How can embryonic stem cells be restricted to produce useful cells without overgrowing?

The hope is that research on human ES cells may reveal methods for producing an infinite supply of dopamine neurons for transplant into patients. Parkinson's disease is caused by the death of a small number of dopamine neurons located in a nucleus in the midbrain, the substantia nigra (4). Axons project to the forebrain and supply dopamine to the putamen and caudate nucleus. Without dopamine, patients are frozen in place. In one of the most remarkable drug developments of the 20th century, Cotzias and colleagues (5) demonstrated in 1967 that the amino acid L-dopa can be taken by mouth, enter the brain, be converted to dopamine, and improve Parkinson's symptoms.
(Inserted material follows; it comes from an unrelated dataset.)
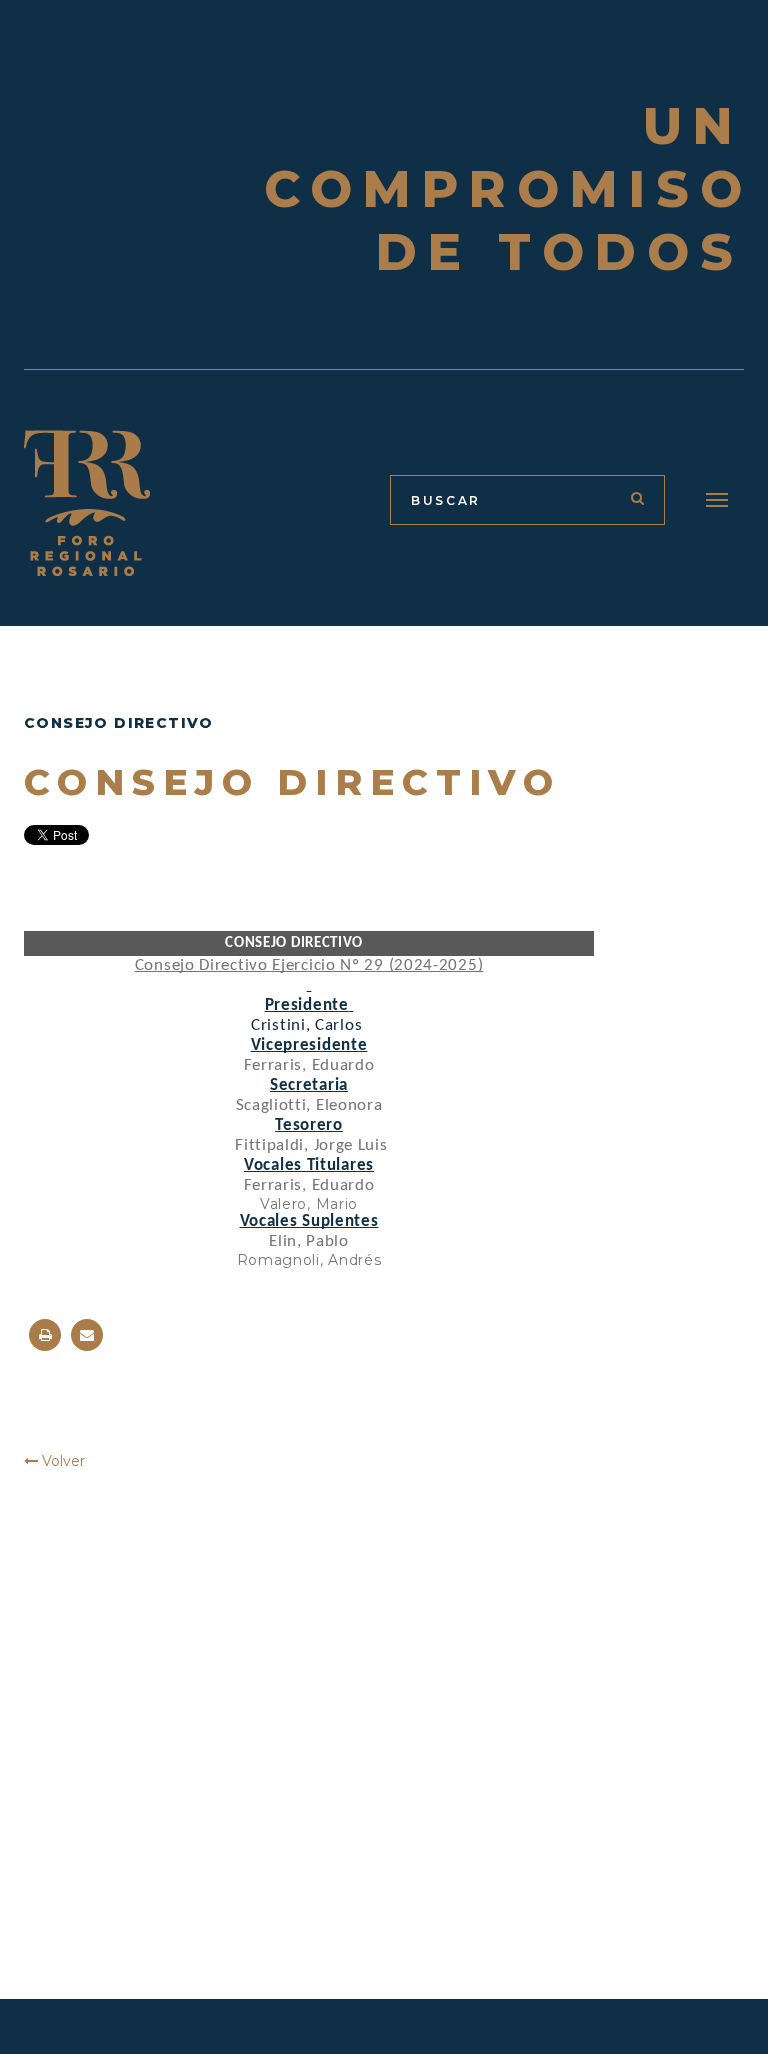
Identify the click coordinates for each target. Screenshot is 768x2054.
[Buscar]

By 1979, a new treatment strategy, replacement of the damaged dopamine neurons by cell transplantation, proved successful in a rat model of Parkinson's (6-8). Dopamine cells survived, grew axons and dendrites, and improved behavior of the rats. Experiments showed that only fetal dopamine cells from the midbrain at a specific developmental stage could survive transplantation---13-15 days after fertilization in the rat and 6-8 weeks after fertilization in the human. At this stage, both rat and human fetus are only 2-3 cm in overall length.

By the late 1980s, fetal dopamine cell transplantation was being performed in humans with Parkinson's (9-17). All of the principles developed in the rat have been validated in human subjects, and we have found that neurons survive for at least 8 years after transplant (Fig. 1). Neurotransplantation with fetal dopamine neurons is now a proven strategy for treatment of patients with advanced Parkinson's disease. In our double-blind, placebo-controlled surgical trial of fetal tissue implants, we found that transplants survived in 85% of patients regardless of age and without immunosuppression and improved signs of Parkinson's disease in patients under age 60 and in older patients who still had a good response to the drug L-dopa (17). Sham surgery patients had no change in their symptoms. About 15% of patients who reduced or discontinued all L-dopa had the same kind of excess movements (dyskinesias) that had been caused by their L-dopa treatment. This study has proven that neurotransplants have significant benefits and also have some of the same side effects as the drug L-dopa. Transplant methods will continue to evolve, regardless of the source of dopamine neurons used for transplant.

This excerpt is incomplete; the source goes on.